I stay my life alternating between “I’ve got totally this” and “I have no clue what I’m doing.”
I usually discover myself questioning each transfer I make whereas additionally saving inspirational quotes on Instagram that attempt to persuade me in any other case. I’ve realized that I can begin to doubt myself in beneath 30 seconds, whereas encouraging myself often requires a yoga class, chocolate, and a break free from my cellphone.
But one thing else I’ve additionally realized is that although it appears as if I’m on a rollercoaster of changing into and unbecoming, I all the time take the journey. Even when I really feel afraid of the heights my desires will take me to, I nonetheless get up and attain for them every day. I get again in, and I benefit from the thrill as a lot as coming again to stable floor. I embrace each the phobia and reduction. I rejoice within the buildup and the freefall. I come again to myself time and again.
Some will say that is the definition of madness. I say that is the definition of perseverance. To come back again to what scares you and to do it anyway as a result of you realize it’ll change you for the higher—that’s highly effective; that’s stunning. Not everybody on this world could be prepared to not solely face their fears but additionally face themselves, day in and day trip. So to these of us who select to not solely take the journey and take our egos with us: We’re those who could make it by means of something. We're resilient.
It takes a particular type of soul to maintain attempting to make your manner in a world while you really feel like your ft by no means really contact the bottom. It takes a robust coronary heart to push previous worries and doubts to maintain reaching for desires, pretending that you've got it found out. However right here’s the factor, we don’t have to fake. As a result of guess what? Nobody actually is aware of what they’re doing. Nobody actually has it found out. However a few of us select to maintain taking that curler coaster journey and luxuriate in life whereas looking for who we had been meant to develop into.
And if I’m sincere, I really feel like an imposter most minutes, hours, and days of the week. Typically I’ll get a recent cup of espresso, placed on some jams, and actually really feel like I’ve obtained a grasp on this entire life factor. Then generally I spill my espresso, drop my AirPods, and notice I wasn’t even holding on. It’s messy, however it’s actual. And when somebody compliments me? The shock I show isn't from a humble place—I actually am shocked. And once I achieve one thing, I go searching for the opposite shoe to drop. Typically, although, I let myself soak within the feeling of possibly/maybe/presumably figuring out what I’m doing.
After which, I hold going.
I hold going as a result of I can’t not pursue my desires. I can’t not go after what I imagine in. I can’t not chase my needs. I can’t not throw my coronary heart into the ring and battle my ego for what I do know I deserve. Typically I don’t belief myself, however I nonetheless do it. From the summit to plummet, I’m all in for the journey. As a result of I’ve by no means been somebody who might simply watch life occur from the facet. So even when I’m getting thrown round and round and always the other way up, I’d select that over a easy life any day.
As a result of the individuals who suppose they’ve obtained all of it found out? They don’t. And in the event that they act as they do? It’s both as a result of they’ve by no means confronted their demons or they’ve by no means skilled what it feels prefer to take your soul for a journey. Those who don’t have it found out? We’re those who create change. We break the foundations to allow them to be remade. We’re the wild ones. The resilient ones. The dangerous ones. The wtf-am-I-doing ones. The I-hope-this-works ones. The let’s-try-this-again ones. The omg-I-really-did-it ones.
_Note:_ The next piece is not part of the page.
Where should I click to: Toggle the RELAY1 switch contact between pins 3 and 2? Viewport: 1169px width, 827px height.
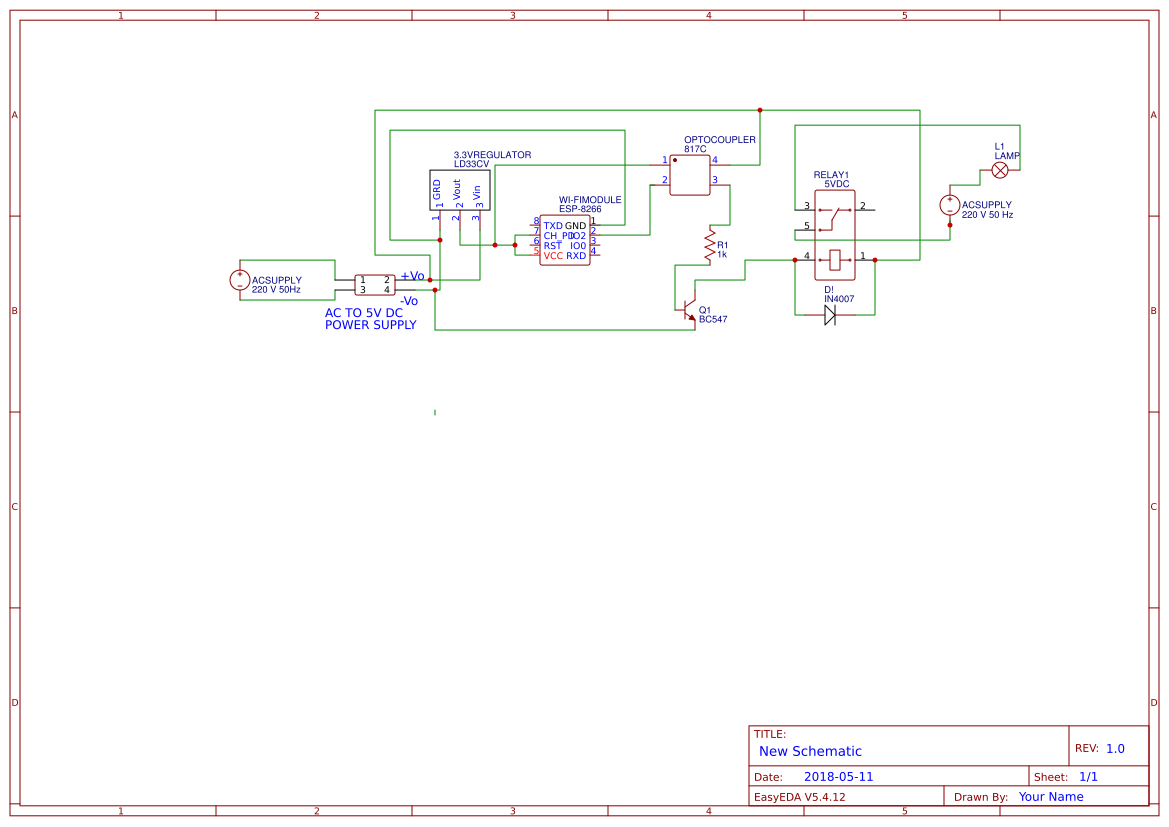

We’re those who get to take pleasure in each angle, gradient, tilt, and perspective life has to supply. We might have espresso stains and hair that by no means stays in place, however we’re the fortunate ones in the long run. As a result of we select to maintain going in opposition to the chances. We resolve to maintain attempting, even when our personal ego tells us to not. I do know it could not all the time seem to be it, however it’s rattling good to be certainly one of us.